In conclusion, this generational turnover poses profound challenges for the renewal of the Mexican Episcopate toward the great jubilees. The Global Pastoral Project (PGP), presented by the CEM in 2018, seeks an encounter with Jesus the Redeemer under the gaze of Guadalupe, encompassing the 500th anniversary of the apparitions (2031) or the 2000 years of the Redemption (2033). This framework demands strengthening pastoral structures, promoting vocations, and addressing deficits in integral formation. The challenges include vocational scarcity—with declines in seminaries—, the need for culturally sensitive bishops in dioceses with new realities, and the emergence of digital challenges in which young people move, adaptation to issues like migration and the construction of peace.

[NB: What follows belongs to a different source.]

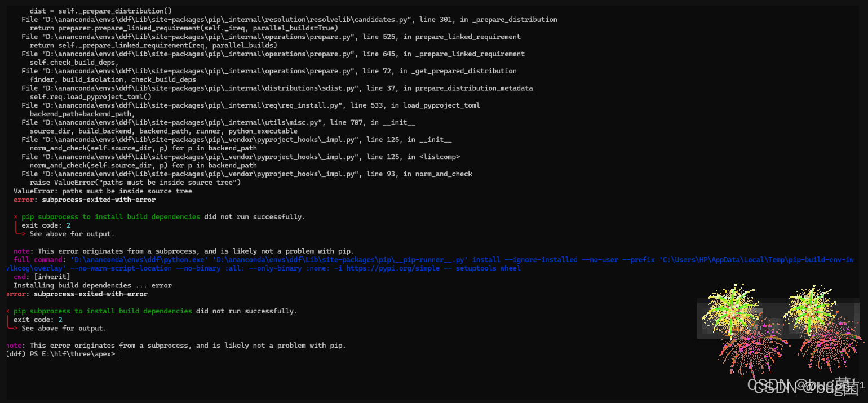Click the sdist.py file path line
Screen dimensions: 868x403
coord(277,88)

Prolonged vacancies could interrupt programs, but they could also displace the urgency of changes in the face of pastoral disasters and paralysis as happens in the Archdiocese of Mexico. Perhaps a good example of that generational transition and even charisma is in the Diocese of Cancún-Chetumal with the rise of Salvador González Morales (1971) and ordained bishop in 2019, who ended the era of the Legionaries of Christ and will imprint a new dynamic that, at least, could last twenty years.

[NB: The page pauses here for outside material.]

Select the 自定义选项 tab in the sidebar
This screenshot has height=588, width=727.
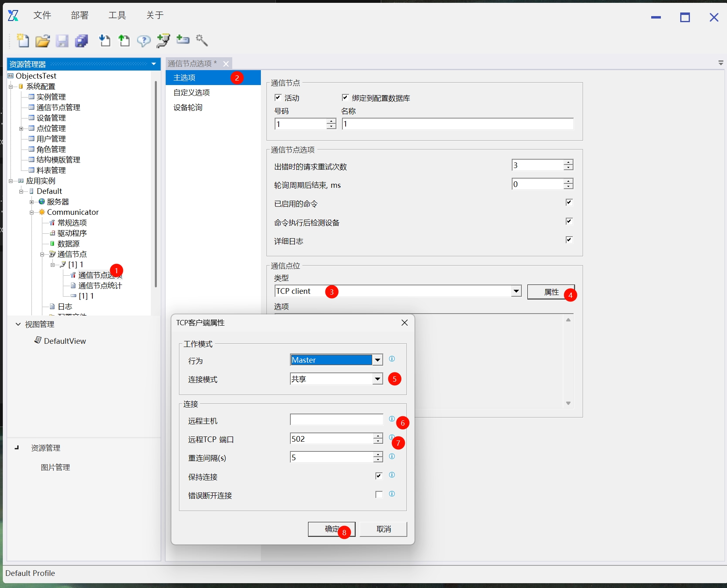(x=192, y=93)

And the Church does not seem to be in a hurry to find the appropriate profiles. The previous arguments demonstrate that in addition to the scarcity of bishops, specific formation to create new prelates is not a common subject in Seminaries or in the ongoing studies of the clergy; you raised the idea that the main quarry are the auxiliaries or that vacancies are filled by leaving others without a pastor when, from the presbyteries, the pastors that the holy people of God needs should be taken.
Toward the jubilees of 2031 and 2033, the renewal must prioritize continuing education, permanent and serious formation, clerical health, priestly virility, and digital evangelization, in addition to forging holiness by transforming this turnover into a milestone of Guadalupan vitality for a missionary Mexican Church, but above all, of pastors who, as John Paul II said, the first Pope to visit Mexico in 1979, when those bishops of the seventies were still children, will depend “in good part on the fate of the Church in the sectors entrusted to their pastoral care” and that imposes on them “a profound awareness of the greatness of the mission received and of the need to adapt more and more to it” because they, as the Polish Pope affirmed, “are the people who have made the Gospel a profession of life”. (John Paul II, January 27, 1979, Basilica of Guadalupe).